Asian trade has gone strongly risk off today.

CFDs are a leveraged product and can result in losses that exceed deposits. Trading CFDs may not be suitable for everyone, so please ensure you fully understand the risks and take care to manage your exposure.
Source: Bloomberg

Markets and currencies started to weaken from the open as nervousness about the Chinese trade data was heavy in the air. Chinese exports were better-than-expected and imports were slightly worse, but both continued to decline in year-on-year terms. It was basically a fairly mixed report, but with last week’s impressive rally starting to look stretched, mixed Chinese data was taken as bad Chinese data.

The ASX has struggled to hold on above the 5200 level today, capitulating back into the 5100 level. Both the ASX and the Nikkei rallied briefly as Chinese exports data came in better-than-expected, but soon continued to selloff with the overall data release painting a fairly mixed picture. The Hang Seng and the Shanghai Composite both opened down, despite a strong showing by China ETFs in US trade. A lot of Chinese data is expected this week and is clearly creating nervousness in Asian equity markets. Markets looked primed for China to disappoint them, which does not bode well for the inflation and money supply numbers expected this week.

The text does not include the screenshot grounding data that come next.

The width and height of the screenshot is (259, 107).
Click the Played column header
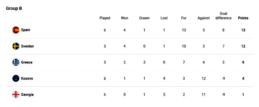(105, 18)
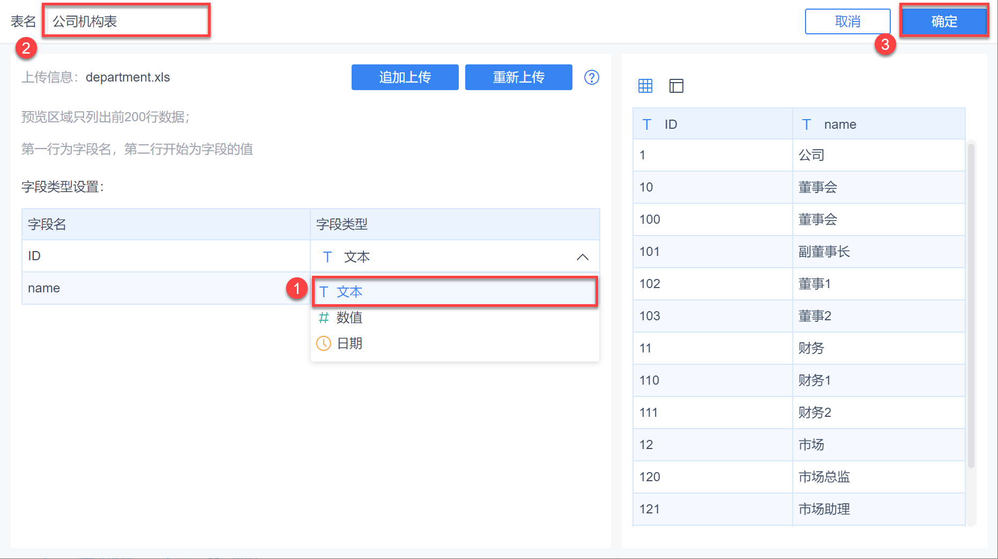Switch to grid table view icon
The image size is (998, 559).
point(645,86)
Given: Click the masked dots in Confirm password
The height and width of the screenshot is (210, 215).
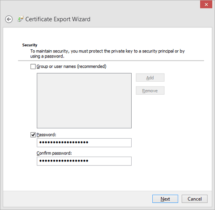Looking at the screenshot, I should (x=64, y=161).

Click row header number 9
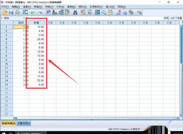click(7, 60)
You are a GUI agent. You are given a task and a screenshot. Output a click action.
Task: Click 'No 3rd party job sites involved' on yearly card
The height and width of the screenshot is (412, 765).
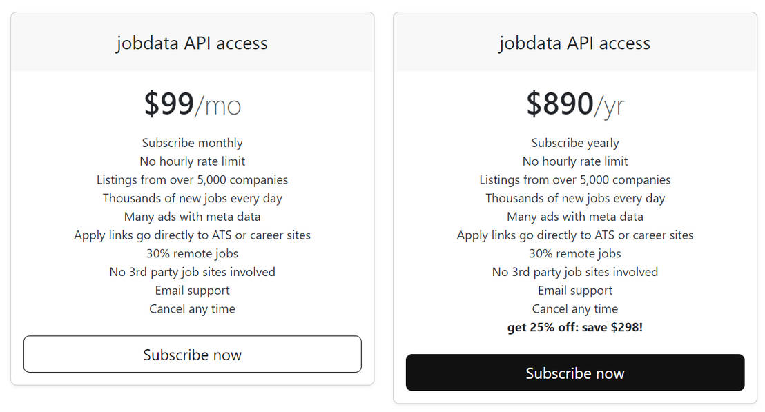575,272
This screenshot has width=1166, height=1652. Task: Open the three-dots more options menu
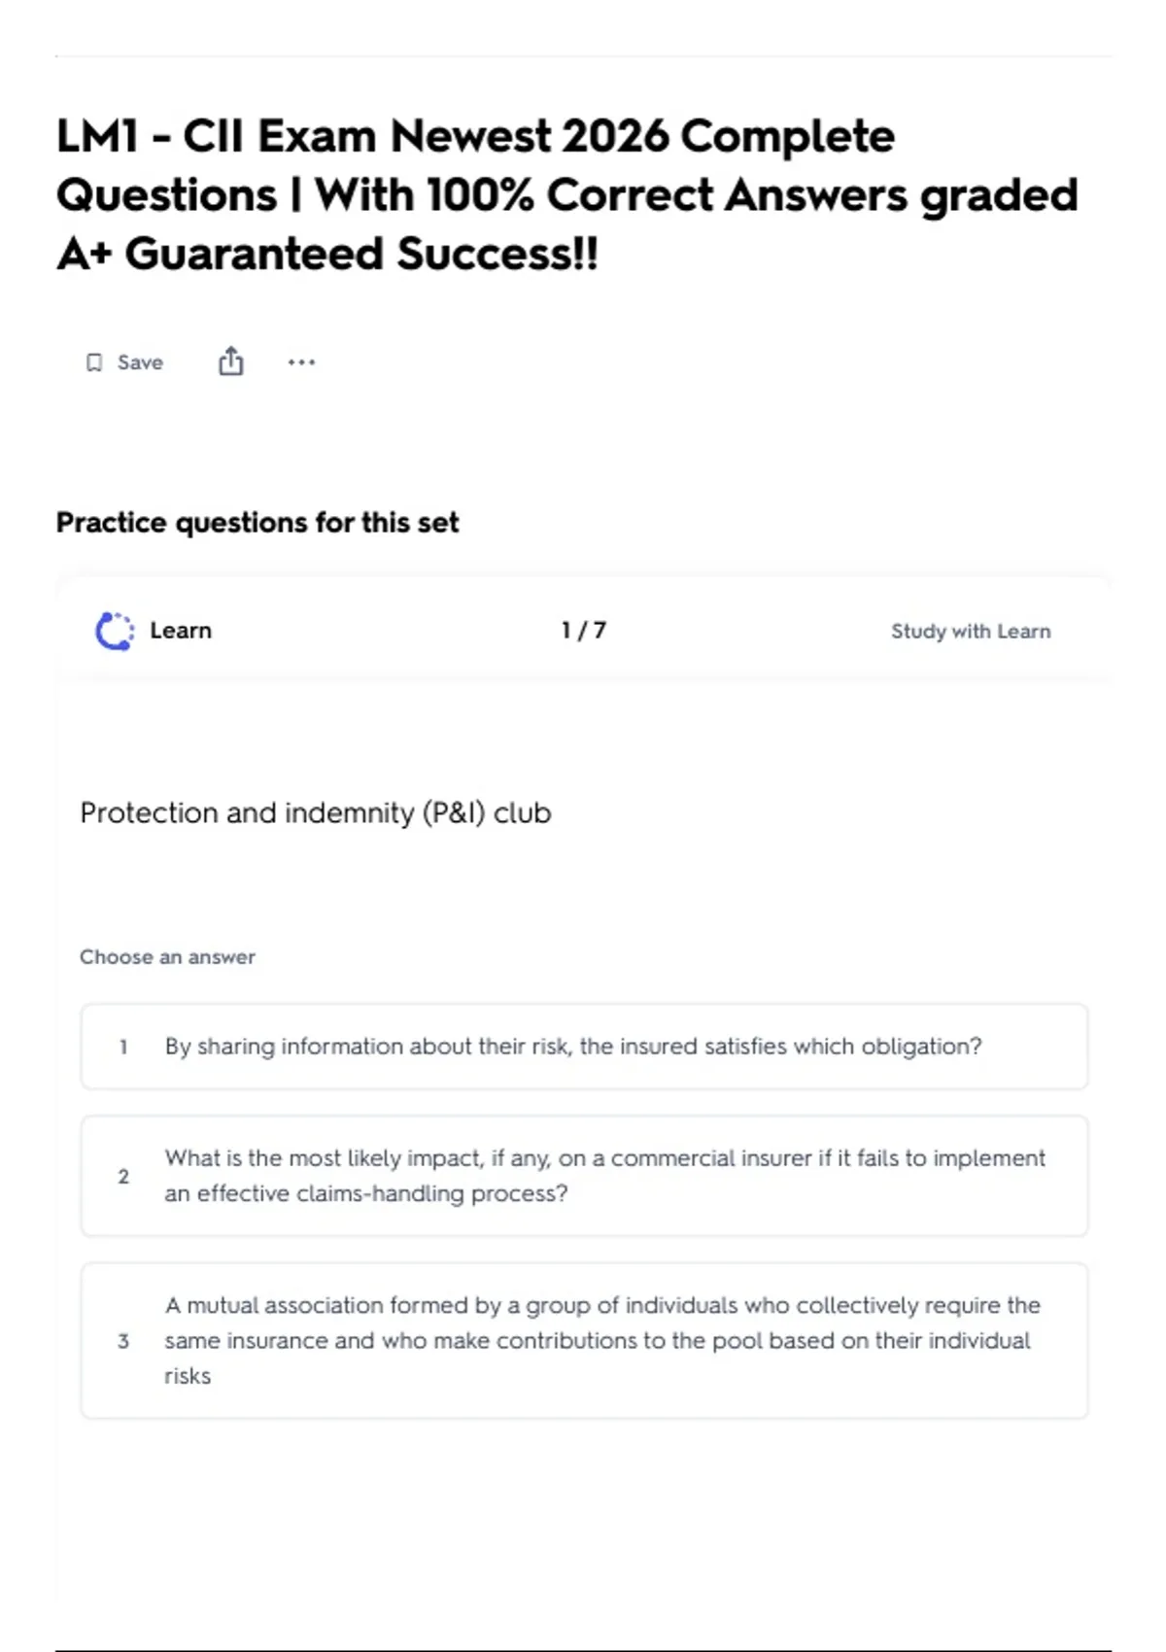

The broader negative outlook for commodities seems to be reasserting itself in markets after last week’s rally. WTI oil declined 5.4% overnight, while Dalian Iron Ore futures dropped 4.3%. Commodity and China-focussed Asian currencies also came off strongly in Asian trade. The Indonesian Rupiah (IDR) and Malaysian Ringgit (MYR) both sold off sharply ahead of China’s trade data.

The Aussie dollar was coming off quickly ahead of the Chinese data. Speeches by voting Fed members Lockhart and Evans last night were keen to emphasise that the October meeting was live. While the Fed will not hike rates in October, a December hike is still feasible and Yellen in particular has emphasised her concerns about overheating the US economy if there is no hike in 2015.

The sharpness of the rally in the Aussie dollar last week did not bode well for its sustainability. For the rally to continue, the Aussie would need to consolidate around the 0.7350 level. Instead, the Aussie has started to selloff sharply. If one looks at the daily Relative Strength Index (RSI) for the Aussie, 9 October was only the second time this year that the RSI touched the 70 level.

When the RSI rallied up to 68 (almost at 70) in mid-May, it was the last gasp before the Aussie steadily declined below $0.70. If the Aussie does begin to reverse from here, it is quite likely to continue to decline until it meets resistance around the $0.72 level or the 50-day moving average, both of which previously served as resistance.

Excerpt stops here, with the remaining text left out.